Dataset selection procedures
The PDL is based on a model in which multiple copies of datasets are stored in full indefinitely. Data storage, however, is not an infinite resource. Therefore, the PDL operational system has obvious limits to the size and number of datasets that it can handle. Procedures therefore need to be put in place to decide which datasets should be included. The PDL is designed for base datasets suitable for future re-use in other applications, rather than data reworked specifically for a single research publication (sometimes termed 'data behind the graph').
PDL datasets will be of two types
- Datasets that have been ingested into the BODC system and subsequently exported. Candidate datasets of this type will be identified through negotiation between the scientists who supplied the data and the BODC data scientists responsible for their ingestion in consultation with BODC management. The technical quality of these datasets is BODC's responsibility.

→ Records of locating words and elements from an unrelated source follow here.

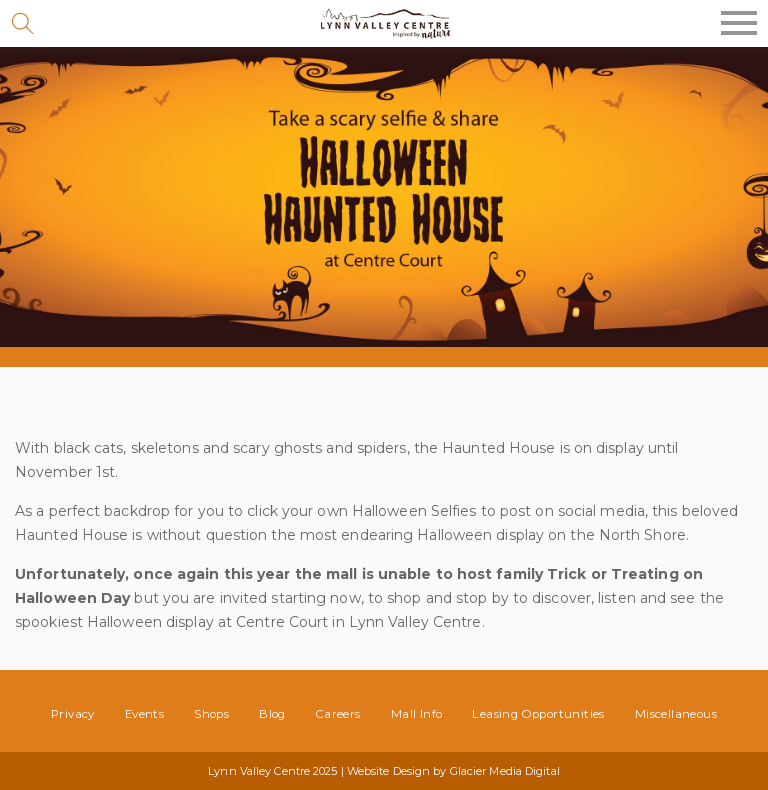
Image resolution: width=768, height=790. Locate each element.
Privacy (73, 714)
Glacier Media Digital (505, 771)
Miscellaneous (676, 714)
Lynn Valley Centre (384, 23)
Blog (272, 714)
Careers (338, 714)
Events (144, 714)
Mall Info (417, 714)
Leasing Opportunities (538, 714)
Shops (211, 714)
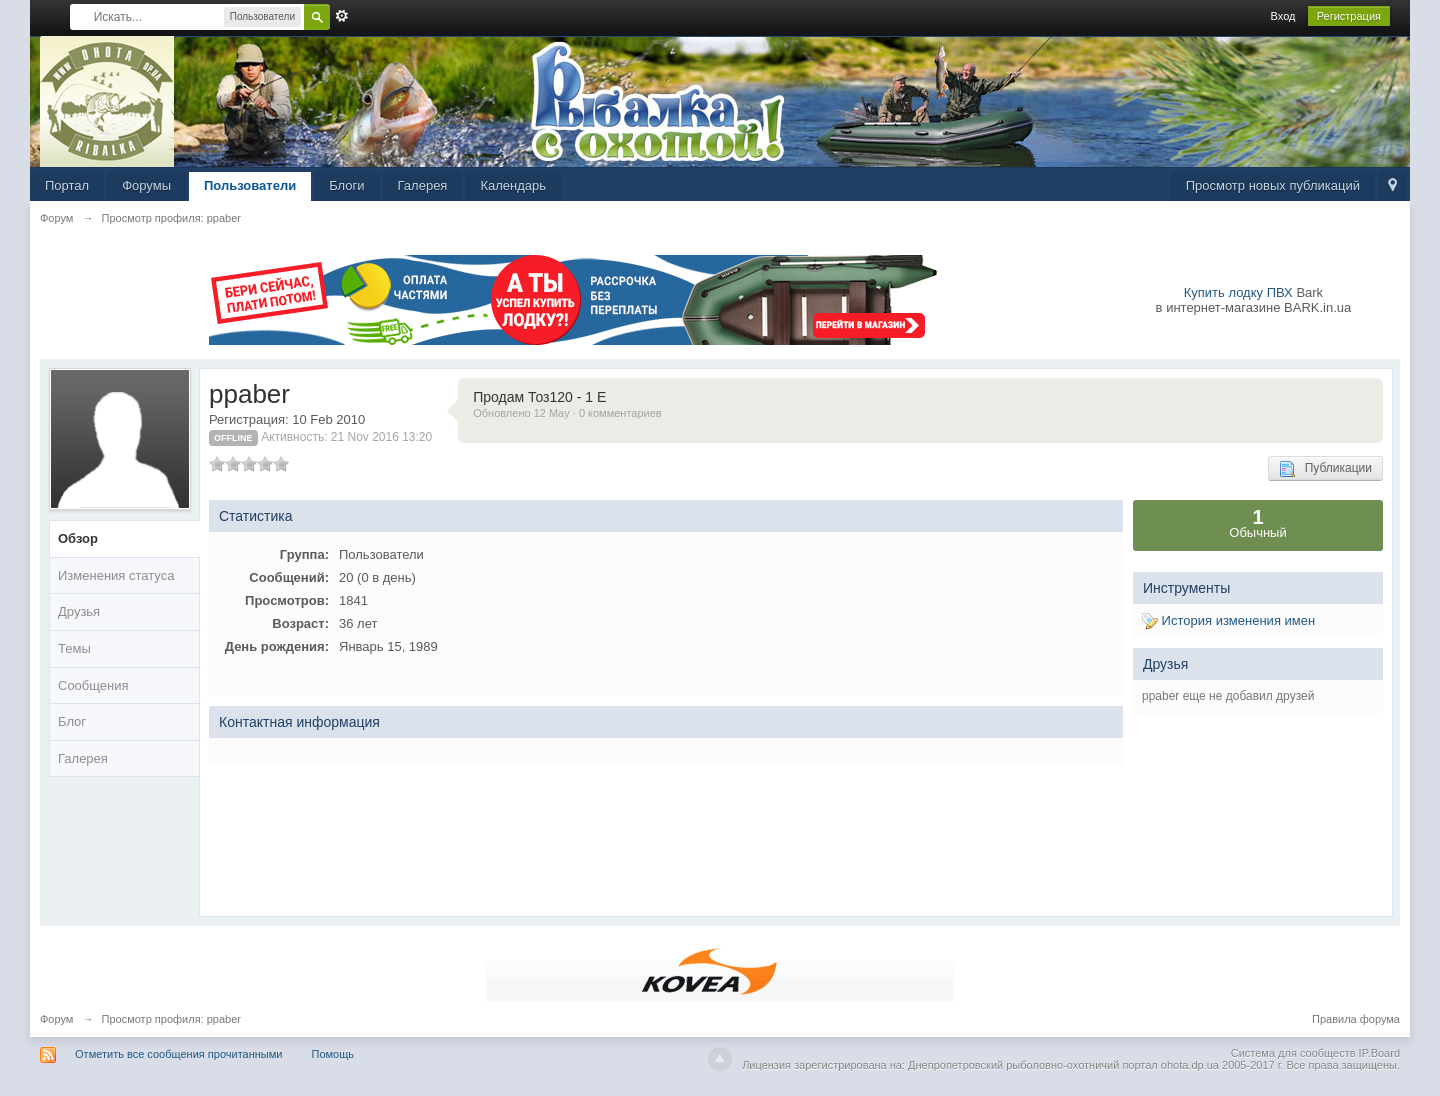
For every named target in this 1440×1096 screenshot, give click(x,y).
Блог (72, 721)
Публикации (1325, 469)
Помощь (333, 1054)
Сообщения (93, 685)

- Datasets that have not yet been ingested into the BODC system but are destined for future ingestion. Again candidate datasets will be identified through negotiation between data originators and the BODC data scientists responsible for the data. The technical quality of these datasets (including metadata) to a standard deemed acceptable by BODC is the responsibility of the data originator. BODC will also judge the acceptability of candidate datasets in terms of their completeness, but not in terms of their scientific quality or value.
There is obviously a risk that a service of this type could be swamped by demand and potential contributors to the PDL should be prepared for possible disappointment, particularly for large volume datasets or if deadlines are short.
Suppliers to the BODC PDL should be aware that it lies outside the full BODC access control system. Datasets are publicly accessible with no need for users to register or log in. Consequently, user download monitoring is limited to 'what' and 'when' access statistics.